Unlike many libertarians, I love presidential election season, because that’s when generally ignored foreign policy issues are discussed beyond the small circle of Washington wonks. And that’s why I’m having such fun with Donald Trump – much to the annoyance of some of my readers, both libertarians and liberals alike: because he’s provoking a much-needed discussion about who benefits (and loses) from “American leadership” on the world stage. Most useful is his recent assertion that the North Atlantic Treaty Organization (NATO) is “obsolete.”
So it is. When the Berlin Wall fell, and the Soviet Union dissolved, the rationale for NATO disintegrated along with it. However, as libertarians know all too well, government programs (especially those that benefit the corporate sector) never die, nor do they fade away: they just keep growing to the degree that their constituency wields political clout. In NATO’s case, this clout is considerable.
When the citizens of Berlin did what Ronald Reagan urged Gorbachev to do – “Mr. Gorbachev, tear down that wall!” – the Soviet leader tried to negotiate with the West. And, to his mind, he succeeded: an understanding was reached with Washington that the Russians would allow German reunification on the condition that the NATO alliance would not expand eastward.

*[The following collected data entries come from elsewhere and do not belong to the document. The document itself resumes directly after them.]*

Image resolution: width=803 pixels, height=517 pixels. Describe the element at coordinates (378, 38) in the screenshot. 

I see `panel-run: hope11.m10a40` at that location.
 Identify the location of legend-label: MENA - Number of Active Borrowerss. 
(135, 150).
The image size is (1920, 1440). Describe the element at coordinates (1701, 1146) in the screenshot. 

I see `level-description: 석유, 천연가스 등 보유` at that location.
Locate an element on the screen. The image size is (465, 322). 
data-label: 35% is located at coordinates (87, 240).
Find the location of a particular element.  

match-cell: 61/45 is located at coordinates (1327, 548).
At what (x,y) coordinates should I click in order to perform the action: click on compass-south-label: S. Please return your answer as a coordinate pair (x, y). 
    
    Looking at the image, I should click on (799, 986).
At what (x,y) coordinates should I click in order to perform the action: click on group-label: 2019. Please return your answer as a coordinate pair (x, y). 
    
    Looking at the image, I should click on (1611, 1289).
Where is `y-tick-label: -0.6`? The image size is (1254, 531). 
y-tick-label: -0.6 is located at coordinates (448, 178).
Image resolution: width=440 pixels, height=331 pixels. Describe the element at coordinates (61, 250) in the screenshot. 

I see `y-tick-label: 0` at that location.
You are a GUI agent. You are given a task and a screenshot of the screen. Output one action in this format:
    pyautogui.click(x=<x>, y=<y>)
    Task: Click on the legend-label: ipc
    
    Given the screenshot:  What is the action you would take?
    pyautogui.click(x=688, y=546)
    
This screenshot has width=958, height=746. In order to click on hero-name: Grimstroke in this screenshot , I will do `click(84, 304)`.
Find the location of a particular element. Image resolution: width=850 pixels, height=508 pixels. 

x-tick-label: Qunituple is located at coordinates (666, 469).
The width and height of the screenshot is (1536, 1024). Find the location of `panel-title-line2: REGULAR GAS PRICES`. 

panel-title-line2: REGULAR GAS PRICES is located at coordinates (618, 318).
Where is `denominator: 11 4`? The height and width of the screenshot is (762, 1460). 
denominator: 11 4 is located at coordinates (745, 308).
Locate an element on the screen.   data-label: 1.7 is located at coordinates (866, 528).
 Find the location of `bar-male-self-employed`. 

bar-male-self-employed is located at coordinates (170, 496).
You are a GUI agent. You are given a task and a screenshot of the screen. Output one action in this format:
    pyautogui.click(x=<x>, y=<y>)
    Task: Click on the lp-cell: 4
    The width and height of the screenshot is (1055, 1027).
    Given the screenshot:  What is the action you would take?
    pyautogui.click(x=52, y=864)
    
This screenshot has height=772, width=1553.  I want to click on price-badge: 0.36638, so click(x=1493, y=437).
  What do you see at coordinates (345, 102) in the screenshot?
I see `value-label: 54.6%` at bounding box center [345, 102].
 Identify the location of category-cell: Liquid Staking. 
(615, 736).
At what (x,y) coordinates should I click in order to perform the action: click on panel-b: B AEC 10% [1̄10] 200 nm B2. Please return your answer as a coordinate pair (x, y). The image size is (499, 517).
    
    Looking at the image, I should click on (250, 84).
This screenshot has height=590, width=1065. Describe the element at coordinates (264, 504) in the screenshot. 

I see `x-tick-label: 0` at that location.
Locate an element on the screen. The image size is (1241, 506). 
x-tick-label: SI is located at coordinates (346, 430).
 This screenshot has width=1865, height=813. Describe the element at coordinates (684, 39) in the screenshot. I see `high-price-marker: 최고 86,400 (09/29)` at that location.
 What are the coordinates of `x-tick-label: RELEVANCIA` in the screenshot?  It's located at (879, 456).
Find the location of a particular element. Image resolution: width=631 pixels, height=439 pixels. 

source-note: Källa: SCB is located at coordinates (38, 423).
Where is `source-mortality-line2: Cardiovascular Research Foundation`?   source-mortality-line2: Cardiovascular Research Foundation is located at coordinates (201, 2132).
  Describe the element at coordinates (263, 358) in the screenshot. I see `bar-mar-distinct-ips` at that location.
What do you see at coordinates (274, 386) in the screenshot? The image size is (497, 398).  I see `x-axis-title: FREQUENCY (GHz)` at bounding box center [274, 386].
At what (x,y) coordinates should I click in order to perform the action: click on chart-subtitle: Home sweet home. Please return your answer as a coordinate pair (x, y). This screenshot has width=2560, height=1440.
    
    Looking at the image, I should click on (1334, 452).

That promise was not kept. Instead, the lobbyists, both foreign and domestic, went into overdrive in a campaign to extend NATO to the very gates of Moscow. It was a lucrative business for the Washington set, as the Wall Street Journal documented: cushy fees for lobbyists, influence-buying by US corporations, as well as political tradeoffs for the administration of George W. Bush, which garnered support for the Iraq war from Eastern Europe’s former Warsaw Pact states in exchange for favorable treatment of their NATO applications.